Changing stroke rehab and research worldwide now.Time is Brain! trillions and trillions of neurons that DIE each day because there are NO effective hyperacute therapies besides tPA(only 12% effective). I have 523 posts on hyperacute therapy, enough for researchers to spend decades proving them out. These are my personal ideas and blog on stroke rehabilitation and stroke research. Do not attempt any of these without checking with your medical provider. Unless you join me in agitating, when you need these therapies they won't be there.

What this blog is for:

My blog is not to help survivors recover, it is to have the 10 million yearly stroke survivors light fires underneath their doctors, stroke hospitals and stroke researchers to get stroke solved. 100% recovery. The stroke medical world is completely failing at that goal, they don't even have it as a goal. Shortly after getting out of the hospital and getting NO information on the process or protocols of stroke rehabilitation and recovery I started searching on the internet and found that no other survivor received useful information. This is an attempt to cover all stroke rehabilitation information that should be readily available to survivors so they can talk with informed knowledge to their medical staff. It lays out what needs to be done to get stroke survivors closer to 100% recovery.

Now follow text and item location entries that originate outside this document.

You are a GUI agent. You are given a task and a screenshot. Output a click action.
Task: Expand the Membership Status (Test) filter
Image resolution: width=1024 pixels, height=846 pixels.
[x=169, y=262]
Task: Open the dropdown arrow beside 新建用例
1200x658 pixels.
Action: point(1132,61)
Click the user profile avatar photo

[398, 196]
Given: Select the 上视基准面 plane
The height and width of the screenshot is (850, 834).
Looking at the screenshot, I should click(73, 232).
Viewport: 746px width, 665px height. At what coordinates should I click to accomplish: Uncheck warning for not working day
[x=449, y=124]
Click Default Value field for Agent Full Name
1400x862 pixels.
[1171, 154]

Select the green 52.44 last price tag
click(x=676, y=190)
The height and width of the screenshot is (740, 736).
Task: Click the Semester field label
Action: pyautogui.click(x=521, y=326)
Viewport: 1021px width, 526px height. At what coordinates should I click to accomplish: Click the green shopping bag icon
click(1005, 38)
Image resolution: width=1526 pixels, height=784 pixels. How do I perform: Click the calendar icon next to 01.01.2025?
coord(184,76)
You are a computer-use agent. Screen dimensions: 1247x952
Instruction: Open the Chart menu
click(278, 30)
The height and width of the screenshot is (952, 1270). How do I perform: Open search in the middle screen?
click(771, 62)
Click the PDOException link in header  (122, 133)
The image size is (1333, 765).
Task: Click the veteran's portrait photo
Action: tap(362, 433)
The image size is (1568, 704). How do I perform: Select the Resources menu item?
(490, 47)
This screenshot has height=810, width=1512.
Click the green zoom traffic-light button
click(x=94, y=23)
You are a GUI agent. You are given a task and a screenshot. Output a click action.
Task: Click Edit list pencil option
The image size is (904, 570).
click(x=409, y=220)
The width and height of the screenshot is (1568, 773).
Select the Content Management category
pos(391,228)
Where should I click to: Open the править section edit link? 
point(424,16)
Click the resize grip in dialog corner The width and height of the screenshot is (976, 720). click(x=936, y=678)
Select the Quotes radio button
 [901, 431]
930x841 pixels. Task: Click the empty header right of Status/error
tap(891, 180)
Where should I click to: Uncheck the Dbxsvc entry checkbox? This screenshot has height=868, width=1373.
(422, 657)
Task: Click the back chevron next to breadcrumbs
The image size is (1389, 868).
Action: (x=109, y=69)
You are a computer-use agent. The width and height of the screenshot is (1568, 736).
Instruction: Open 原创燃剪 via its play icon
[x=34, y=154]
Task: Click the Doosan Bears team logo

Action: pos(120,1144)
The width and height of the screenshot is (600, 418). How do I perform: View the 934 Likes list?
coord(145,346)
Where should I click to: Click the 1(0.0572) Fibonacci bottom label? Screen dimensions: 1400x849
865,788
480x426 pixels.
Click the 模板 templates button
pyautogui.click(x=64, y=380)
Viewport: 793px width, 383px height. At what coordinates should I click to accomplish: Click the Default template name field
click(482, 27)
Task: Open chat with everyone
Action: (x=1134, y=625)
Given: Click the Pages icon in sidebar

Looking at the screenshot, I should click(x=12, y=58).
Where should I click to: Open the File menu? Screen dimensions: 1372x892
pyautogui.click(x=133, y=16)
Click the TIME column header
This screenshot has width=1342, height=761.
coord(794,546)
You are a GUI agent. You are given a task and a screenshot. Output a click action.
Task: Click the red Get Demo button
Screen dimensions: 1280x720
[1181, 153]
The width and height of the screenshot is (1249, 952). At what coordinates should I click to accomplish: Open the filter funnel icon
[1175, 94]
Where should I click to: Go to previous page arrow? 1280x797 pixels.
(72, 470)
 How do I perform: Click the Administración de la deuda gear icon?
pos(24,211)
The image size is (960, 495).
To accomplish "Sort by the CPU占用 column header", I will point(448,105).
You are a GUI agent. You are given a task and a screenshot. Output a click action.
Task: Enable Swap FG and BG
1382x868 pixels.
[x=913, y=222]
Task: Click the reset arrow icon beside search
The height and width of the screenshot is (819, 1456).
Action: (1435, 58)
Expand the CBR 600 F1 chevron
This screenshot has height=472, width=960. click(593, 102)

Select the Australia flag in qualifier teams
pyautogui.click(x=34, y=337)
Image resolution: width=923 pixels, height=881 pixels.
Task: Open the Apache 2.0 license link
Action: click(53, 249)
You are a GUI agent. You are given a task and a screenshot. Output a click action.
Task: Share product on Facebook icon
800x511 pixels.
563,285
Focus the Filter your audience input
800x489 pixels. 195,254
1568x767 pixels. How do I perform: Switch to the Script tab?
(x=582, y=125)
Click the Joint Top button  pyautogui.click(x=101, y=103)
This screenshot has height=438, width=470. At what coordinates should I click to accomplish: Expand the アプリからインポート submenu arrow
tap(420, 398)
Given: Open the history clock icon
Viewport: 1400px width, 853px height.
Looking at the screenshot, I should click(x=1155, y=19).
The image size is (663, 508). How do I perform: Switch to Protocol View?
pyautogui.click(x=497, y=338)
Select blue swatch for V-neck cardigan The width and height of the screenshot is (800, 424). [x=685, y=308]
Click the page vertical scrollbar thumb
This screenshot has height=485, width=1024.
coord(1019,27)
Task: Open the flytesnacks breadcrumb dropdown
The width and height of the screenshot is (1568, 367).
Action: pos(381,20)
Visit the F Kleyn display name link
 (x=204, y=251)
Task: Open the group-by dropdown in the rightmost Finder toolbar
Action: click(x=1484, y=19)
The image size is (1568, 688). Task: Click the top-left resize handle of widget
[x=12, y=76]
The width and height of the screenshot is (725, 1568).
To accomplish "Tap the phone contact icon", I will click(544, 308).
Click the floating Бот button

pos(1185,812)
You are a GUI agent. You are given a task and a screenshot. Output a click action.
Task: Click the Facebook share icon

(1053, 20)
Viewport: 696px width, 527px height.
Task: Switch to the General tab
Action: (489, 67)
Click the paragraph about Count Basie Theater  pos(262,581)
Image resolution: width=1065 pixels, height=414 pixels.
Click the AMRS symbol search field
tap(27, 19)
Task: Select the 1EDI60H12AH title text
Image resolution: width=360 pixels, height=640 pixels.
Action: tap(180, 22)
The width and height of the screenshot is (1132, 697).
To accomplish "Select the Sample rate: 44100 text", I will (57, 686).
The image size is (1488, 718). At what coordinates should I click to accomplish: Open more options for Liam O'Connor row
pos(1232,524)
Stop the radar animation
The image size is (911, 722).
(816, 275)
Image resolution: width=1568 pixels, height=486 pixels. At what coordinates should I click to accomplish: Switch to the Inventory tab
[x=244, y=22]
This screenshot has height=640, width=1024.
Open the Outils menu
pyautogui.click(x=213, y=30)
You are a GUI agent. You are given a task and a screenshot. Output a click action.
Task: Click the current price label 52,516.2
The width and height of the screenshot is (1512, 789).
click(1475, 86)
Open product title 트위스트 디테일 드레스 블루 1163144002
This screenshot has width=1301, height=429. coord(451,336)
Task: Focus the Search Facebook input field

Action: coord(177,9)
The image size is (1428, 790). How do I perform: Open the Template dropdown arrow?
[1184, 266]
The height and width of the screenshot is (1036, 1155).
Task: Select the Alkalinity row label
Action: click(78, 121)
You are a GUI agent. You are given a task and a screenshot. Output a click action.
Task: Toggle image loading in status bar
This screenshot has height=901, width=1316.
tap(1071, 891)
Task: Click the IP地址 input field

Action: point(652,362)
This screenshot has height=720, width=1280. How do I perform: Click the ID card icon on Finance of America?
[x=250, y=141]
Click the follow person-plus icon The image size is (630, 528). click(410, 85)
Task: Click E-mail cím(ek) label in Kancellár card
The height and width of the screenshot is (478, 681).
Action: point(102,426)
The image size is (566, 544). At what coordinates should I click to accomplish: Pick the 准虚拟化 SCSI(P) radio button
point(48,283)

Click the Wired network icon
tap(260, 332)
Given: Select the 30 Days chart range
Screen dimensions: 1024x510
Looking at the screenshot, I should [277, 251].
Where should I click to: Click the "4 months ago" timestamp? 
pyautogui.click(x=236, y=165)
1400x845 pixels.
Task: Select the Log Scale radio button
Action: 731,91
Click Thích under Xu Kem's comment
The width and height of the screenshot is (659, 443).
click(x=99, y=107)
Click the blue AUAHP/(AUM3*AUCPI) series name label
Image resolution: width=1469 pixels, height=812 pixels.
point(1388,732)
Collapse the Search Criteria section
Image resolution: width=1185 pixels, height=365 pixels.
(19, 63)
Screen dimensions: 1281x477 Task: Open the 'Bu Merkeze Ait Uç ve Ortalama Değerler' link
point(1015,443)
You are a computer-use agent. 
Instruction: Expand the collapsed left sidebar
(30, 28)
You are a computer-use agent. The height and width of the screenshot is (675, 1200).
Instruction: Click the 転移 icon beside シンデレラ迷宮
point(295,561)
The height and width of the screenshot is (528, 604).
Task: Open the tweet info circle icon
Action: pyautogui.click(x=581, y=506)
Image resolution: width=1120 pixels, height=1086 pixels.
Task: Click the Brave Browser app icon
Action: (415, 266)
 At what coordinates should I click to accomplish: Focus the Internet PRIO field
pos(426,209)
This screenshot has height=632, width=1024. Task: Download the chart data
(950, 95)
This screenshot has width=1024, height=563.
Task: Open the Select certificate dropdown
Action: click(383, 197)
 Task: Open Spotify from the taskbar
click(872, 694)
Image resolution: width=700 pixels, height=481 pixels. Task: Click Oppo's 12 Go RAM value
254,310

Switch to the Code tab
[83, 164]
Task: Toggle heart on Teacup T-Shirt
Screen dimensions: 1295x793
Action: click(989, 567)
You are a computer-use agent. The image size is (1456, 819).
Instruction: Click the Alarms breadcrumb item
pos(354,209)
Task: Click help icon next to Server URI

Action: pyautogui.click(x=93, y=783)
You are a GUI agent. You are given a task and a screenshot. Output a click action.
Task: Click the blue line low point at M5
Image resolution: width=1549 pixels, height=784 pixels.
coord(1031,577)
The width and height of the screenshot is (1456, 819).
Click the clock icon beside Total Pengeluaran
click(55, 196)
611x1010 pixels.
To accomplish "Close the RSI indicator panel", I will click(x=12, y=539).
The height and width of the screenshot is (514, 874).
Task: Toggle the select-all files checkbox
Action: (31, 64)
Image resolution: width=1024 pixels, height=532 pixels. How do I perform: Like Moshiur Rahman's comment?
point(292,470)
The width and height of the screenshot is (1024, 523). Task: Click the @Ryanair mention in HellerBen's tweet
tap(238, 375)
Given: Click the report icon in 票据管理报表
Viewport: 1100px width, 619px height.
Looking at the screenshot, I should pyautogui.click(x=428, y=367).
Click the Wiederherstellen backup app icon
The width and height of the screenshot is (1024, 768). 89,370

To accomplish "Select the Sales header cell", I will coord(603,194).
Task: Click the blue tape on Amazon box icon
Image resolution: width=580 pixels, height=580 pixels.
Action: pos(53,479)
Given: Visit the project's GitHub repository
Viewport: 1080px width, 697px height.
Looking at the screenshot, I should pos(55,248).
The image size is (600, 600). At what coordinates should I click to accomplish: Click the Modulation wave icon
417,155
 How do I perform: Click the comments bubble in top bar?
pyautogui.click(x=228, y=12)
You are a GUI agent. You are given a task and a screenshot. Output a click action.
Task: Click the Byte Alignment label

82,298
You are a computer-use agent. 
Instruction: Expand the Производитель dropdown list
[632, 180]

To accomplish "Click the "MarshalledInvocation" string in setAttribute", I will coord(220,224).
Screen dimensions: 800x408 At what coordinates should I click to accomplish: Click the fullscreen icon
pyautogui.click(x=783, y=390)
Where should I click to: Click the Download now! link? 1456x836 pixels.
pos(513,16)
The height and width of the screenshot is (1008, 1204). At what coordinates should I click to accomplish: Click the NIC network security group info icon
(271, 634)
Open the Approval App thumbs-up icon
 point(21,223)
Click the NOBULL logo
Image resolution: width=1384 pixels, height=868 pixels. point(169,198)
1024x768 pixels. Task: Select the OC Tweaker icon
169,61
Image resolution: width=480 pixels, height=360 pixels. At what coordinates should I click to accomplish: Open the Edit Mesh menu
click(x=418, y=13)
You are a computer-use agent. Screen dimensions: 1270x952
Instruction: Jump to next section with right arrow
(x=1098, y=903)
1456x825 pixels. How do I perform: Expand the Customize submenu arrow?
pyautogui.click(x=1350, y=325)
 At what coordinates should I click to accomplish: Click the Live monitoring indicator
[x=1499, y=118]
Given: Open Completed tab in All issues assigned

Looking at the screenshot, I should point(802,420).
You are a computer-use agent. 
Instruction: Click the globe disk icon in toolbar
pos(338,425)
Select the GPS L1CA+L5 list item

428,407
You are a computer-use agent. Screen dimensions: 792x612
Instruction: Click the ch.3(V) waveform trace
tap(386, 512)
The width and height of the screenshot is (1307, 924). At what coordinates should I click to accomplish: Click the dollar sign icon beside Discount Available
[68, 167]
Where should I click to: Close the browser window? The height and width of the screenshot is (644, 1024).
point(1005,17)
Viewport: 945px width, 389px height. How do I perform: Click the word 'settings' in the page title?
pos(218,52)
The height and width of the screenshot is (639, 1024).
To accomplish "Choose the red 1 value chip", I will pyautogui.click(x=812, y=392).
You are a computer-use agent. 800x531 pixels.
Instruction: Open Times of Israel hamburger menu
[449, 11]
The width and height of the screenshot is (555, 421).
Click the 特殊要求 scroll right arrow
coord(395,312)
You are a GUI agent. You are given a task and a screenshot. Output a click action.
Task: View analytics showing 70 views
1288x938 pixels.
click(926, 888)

It's quite disgusting that this information is not available from every stroke association and doctors group.

Saturday, July 18, 2020

Effectiveness of Stroke Early Supported Discharge

But you are not measuring the only goal in stroke, 100% RECOVERY.  The Rankin scale is useless, not objective except for #6, dead. The only reason I can see for ESD is to get survivors out of the hospital and not measure their failure to recover.  If you don't measure you don't have to improve anything. Of course if the board of directors was any good at all they would mandate measuring everything and insist upon constant improvements in stroke recovery. But I'm sure your board of directors is incompetent.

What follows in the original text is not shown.